Thursday, January 18, 2024

Alberta gets cold in the winter

Alberta gets cold in the winter. Maybe you already knew that.

Last weekend it got cold enough that the Alberta Emergency Management Agency issued an alert: the electric grid was overtaxed, and was in danger of implementing rotating power outages unless Albertans cut back on their electricity usage immediately. The good news is that enough people responded right away to avert the crisis. The Globe and Mail reports on the story here, and YouTube has reported on it in a number of videos (for example, here).

How cold is "cold"? Calgary (in the south of the province) recorded temperatures as high as -17°F on Saturday, January 13; that same day, Fort Chipewyan (in the north) recorded temperatures as low as -49°F. (Neither of these numbers takes account of wind chill.) At those temperatures, a power outage could have been devastating, perhaps even lethal. It is tremendously fortunate that there was no need for one.

But it's hard to think that this weather—not to mention the consequent demand on the electric grid—was unexpected. As I suggested above, everybody knows that Alberta gets cold in the winter! So how did things get to the point where there was a serious risk of rotating outages? How could the system be functioning this badly?

A real answer requires real data, which is more than I have. The most I can do is to sketch how an analysis should be structured, and maybe incidentally to advance a hypothesis or two. If any of my readers live in Alberta, or are otherwise close enough to the event to have good data on what happened, please comment to set me straight! I would love to know the answer; and if my hypotheses turn out to be no more than hot air (excuse the pun), that's a small price to pay to get the facts.

The first step in an analysis is to understand the components that make up the system. According to the website of the AESO (Alberta Electric System Operator), 60% of Alberta's electricity comes from burning natural gas; 20% from wind turbines; 7% from coal; 6% from solar power; 5% from hydro power; and 2% from other sources. Last weekend, though, several of those sources were interrupted.

  • According to The Globe and Mail, two of the natural gas plants were offline: one for maintenance, and the other (ironically) because of weather.
  • According to EnergyNow.ca, the wind farms were shut down—even though there was wind—because in temperatures that low there is a high risk that the steel turbines will shatter.
  • And several sources have pointed out that the biggest demand hit after dusk, when solar cells weren't collecting any sunshine.
  • One report says that the coal-fired plants worked just fine; but at only 7% of the total supply (at least theoretically) they could only contribute so much. 

The second step is to understand the failures in those components that failed.
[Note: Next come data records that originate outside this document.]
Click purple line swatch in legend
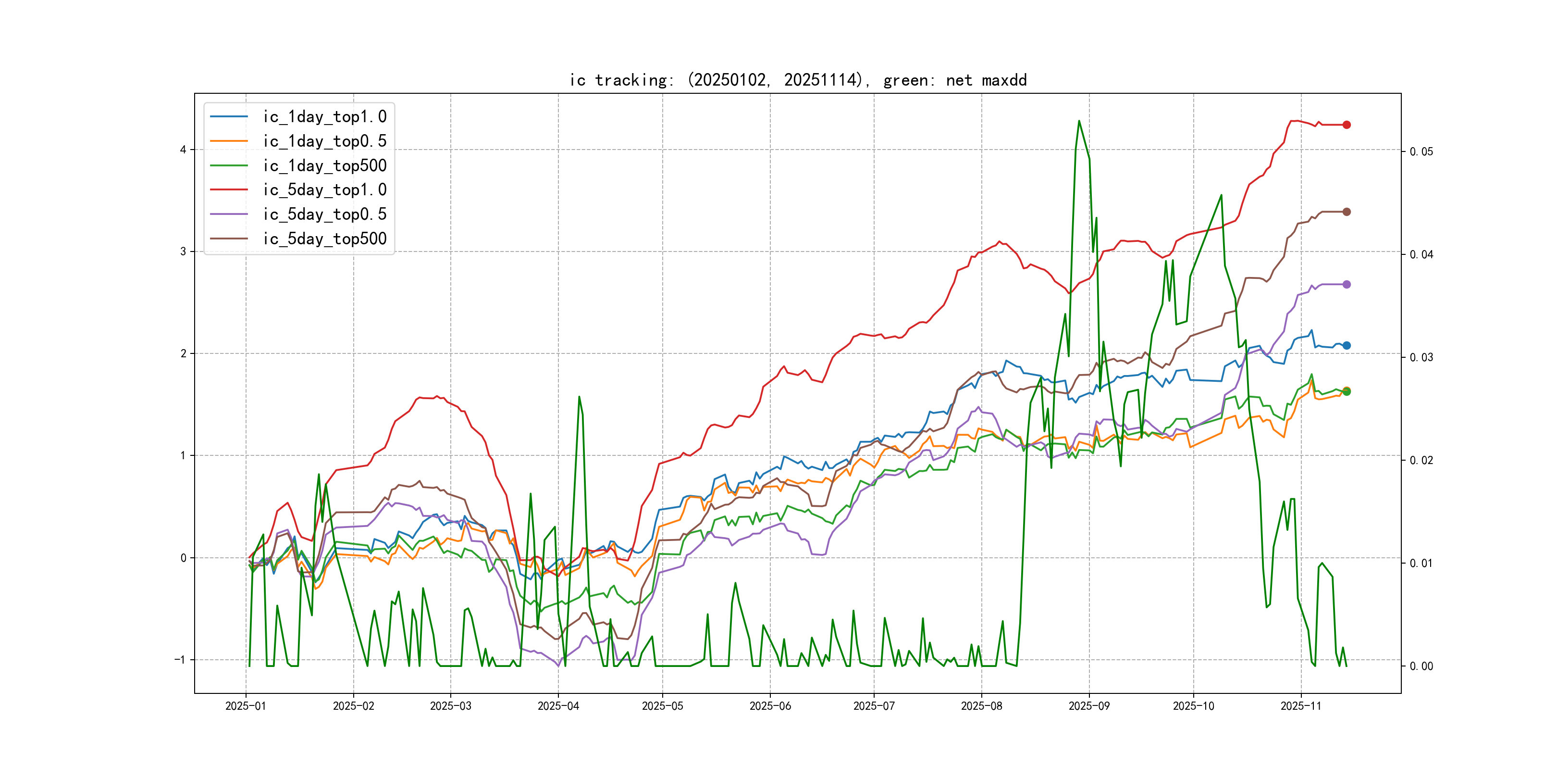The height and width of the screenshot is (779, 1557). pos(228,214)
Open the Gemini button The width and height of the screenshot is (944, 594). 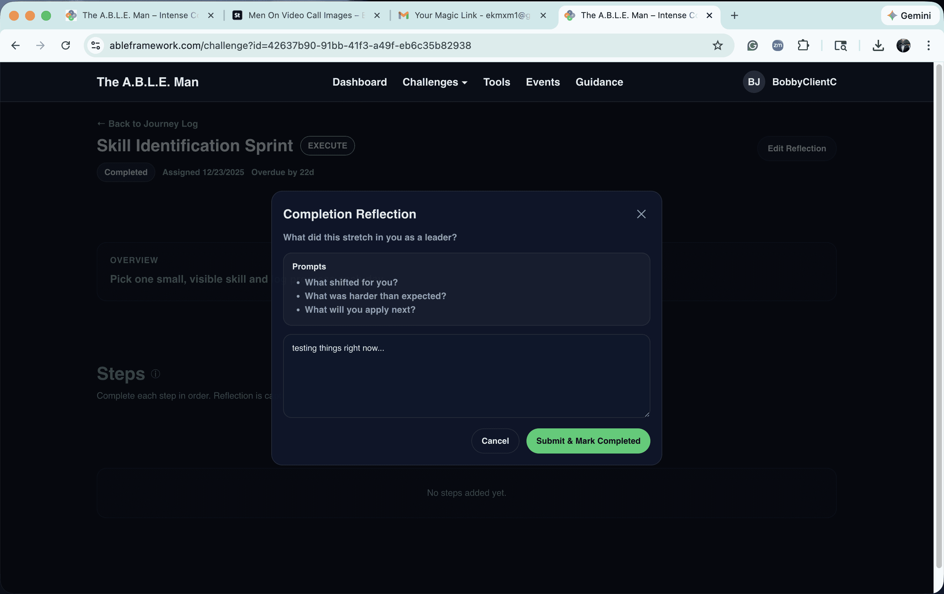coord(910,15)
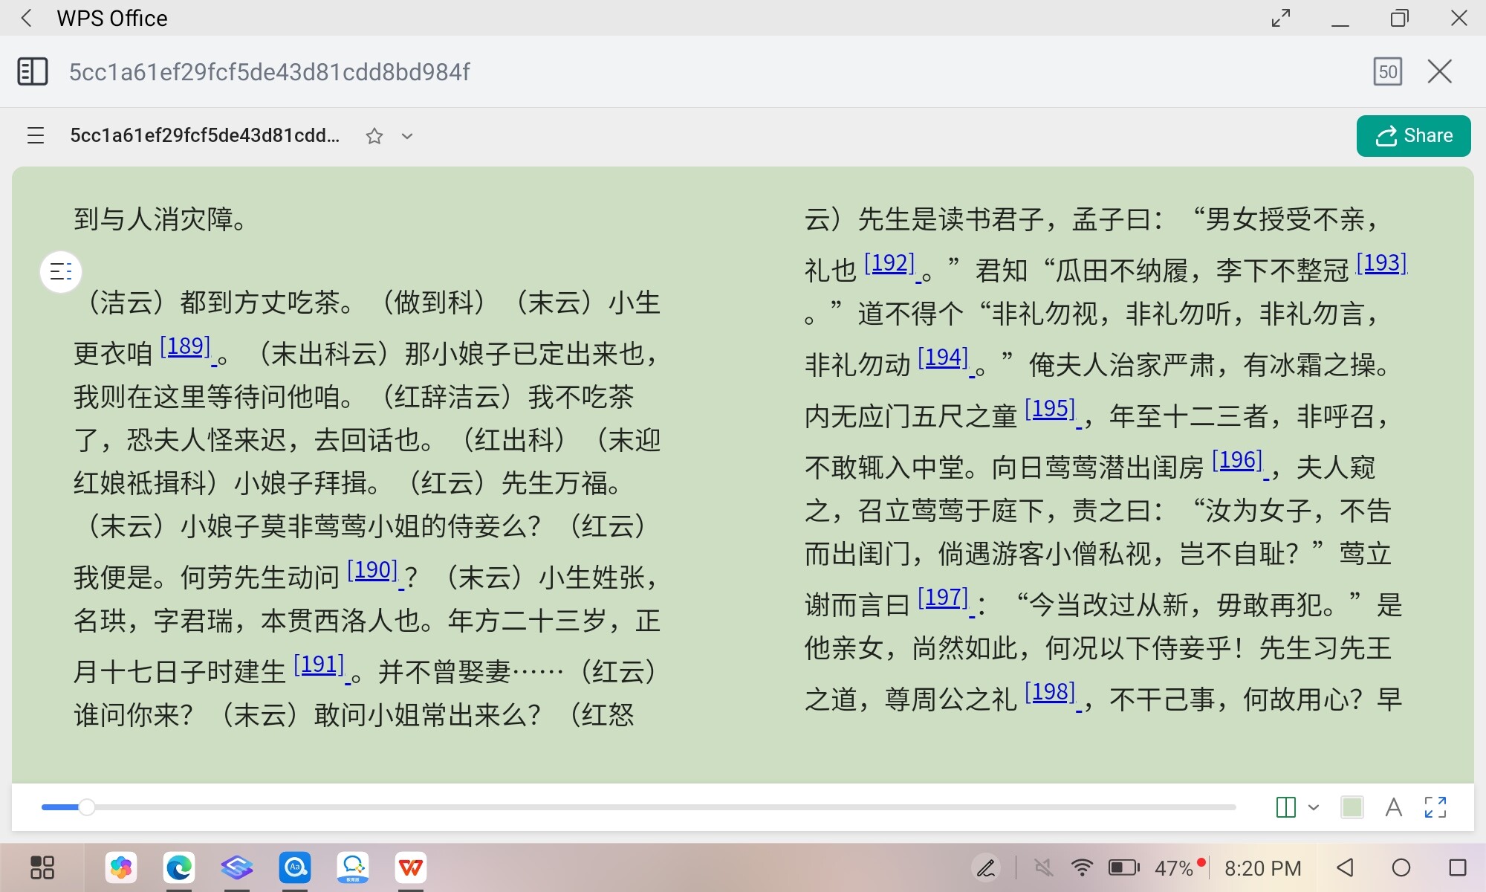The height and width of the screenshot is (892, 1486).
Task: Open the floating table of contents button
Action: [60, 272]
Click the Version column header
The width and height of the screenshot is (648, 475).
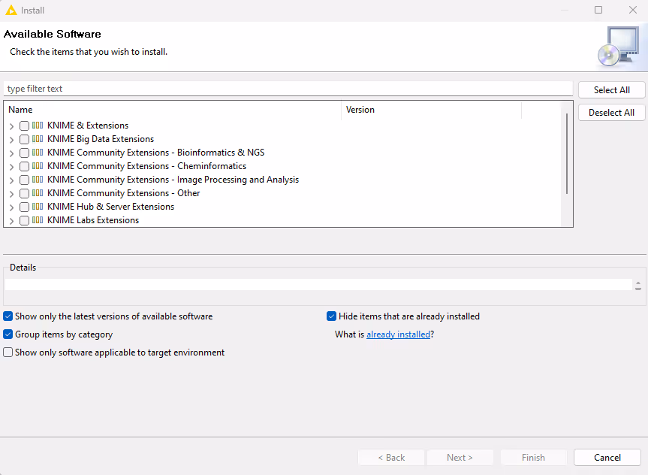430,110
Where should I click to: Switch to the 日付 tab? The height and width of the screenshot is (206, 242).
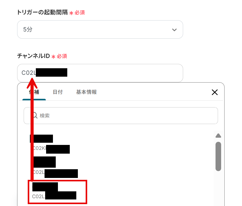[x=58, y=92]
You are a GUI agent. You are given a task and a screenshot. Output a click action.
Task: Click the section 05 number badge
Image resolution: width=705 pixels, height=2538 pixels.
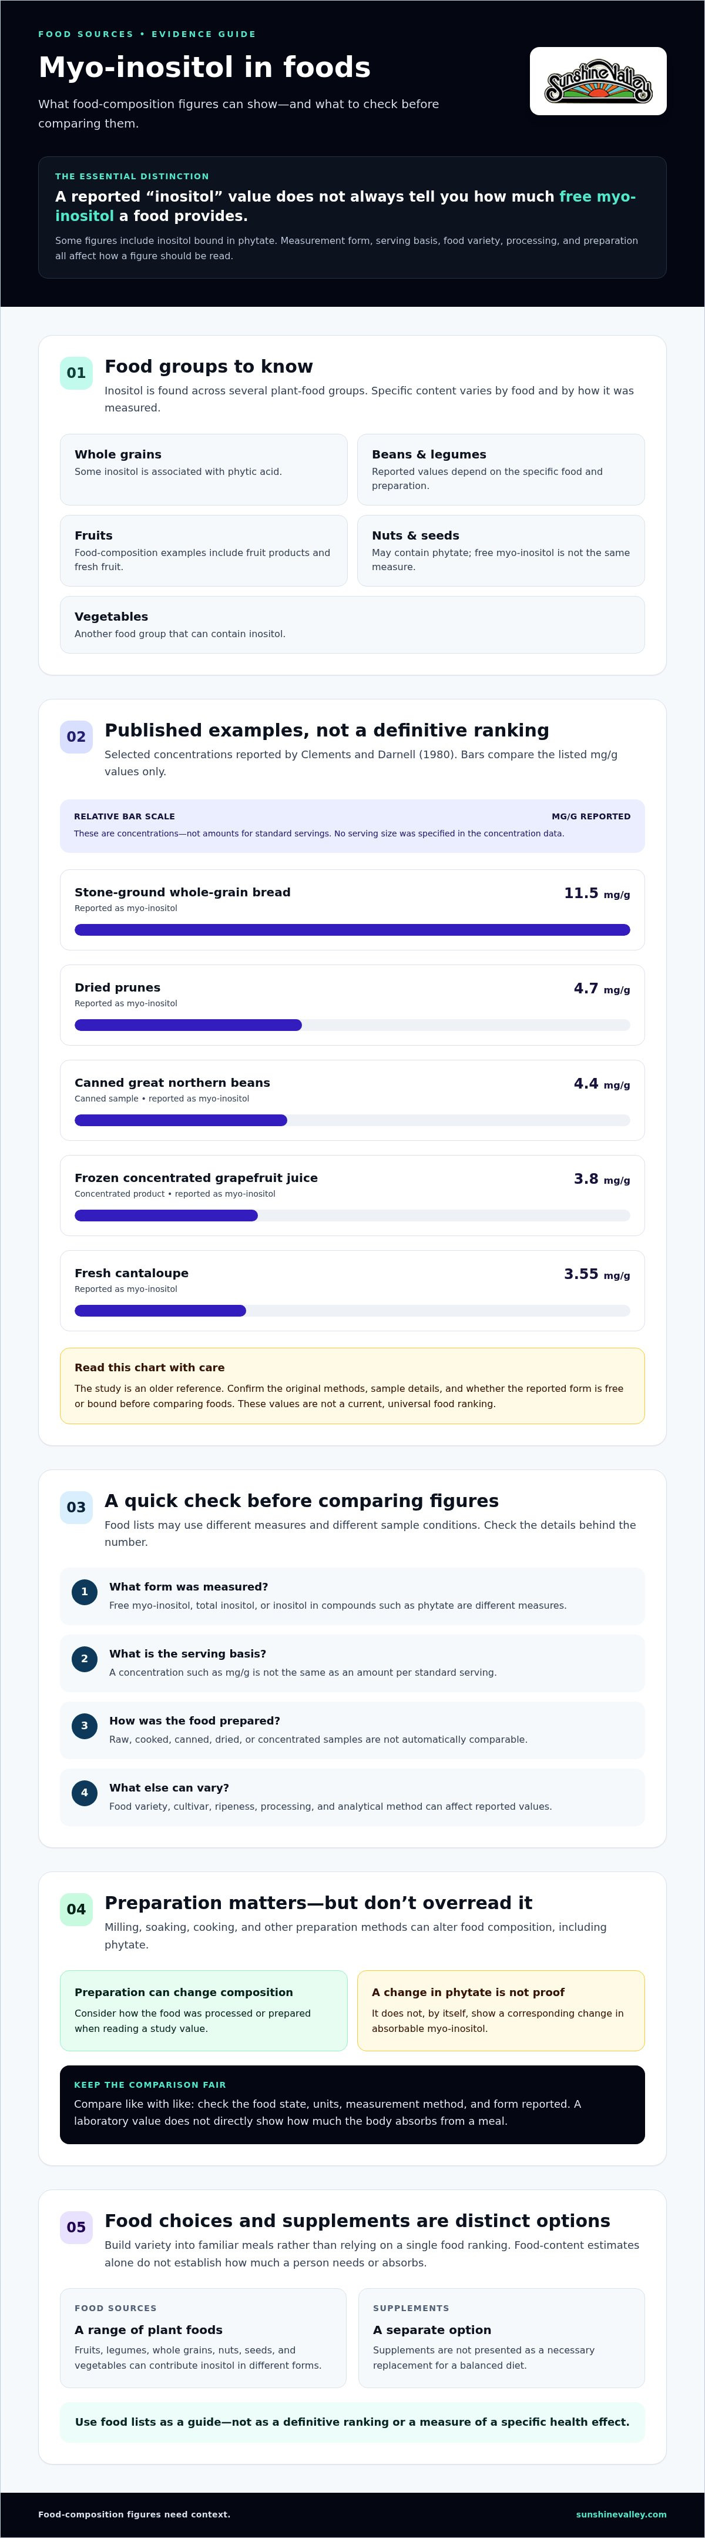[76, 2228]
Of these, I find the wind farms most interesting. I assume that there was some kind of FMEA done when the wind turbines were designed, and that it was this analysis which discovered the risk that steel parts shatter when they get too cold. Probably the shutdown protocol was defined as a protective measure, to reduce the risk of damaging or destroying the wind turbines.

In isolation from other factors, the logic here is impeccable. But in the context of the entire system, this "protective measure" means that when the weather gets very cold—in other words, precisely when we should expect the demand for electricity to spike—20% of Alberta's electric supply goes offline. Is that right? Is that how we want the grid to work?

This leads us to the third step of any analysis, and the one most likely to turn up unexpected conclusions: look at the system design as a whole to understand how failures might arise even when each component is behaving perfectly as designed. (See, for example, the discussions here and here.) Looking at the system also means understanding how it responds when individual components fail, as of course they are sure to do from time to time. And if you discover any critical points—places where the system is particularly fragile, or where it is highly likely to fail—those are the points you especially have to strengthen or stabilize. (Among other things, the system's capacity should be enough greater than demand that it can keep functioning even when some components fail.)

There is one more factor which will have to be part of any analysis, though it is not so much a separate step as a consideration that may affect the analysis in multiple places. Any decision made by or about a public utility is inherently a political decision, even if the utility is nominally private. This means that there will inevitably be factors involved in the decision quite different from those of pure design and operational functionality, and these factors cannot be ignored. As we have seen before: when the Quality process conflicts with the political process, the political process usually wins.   

The encouraging side to this last reflection is that it is to nobody's political advantage for the lights to go out in the middle of winter. So there is no reason to suppose that politics will get in the way of a proper root-cause analysis of last weekend's near-failure.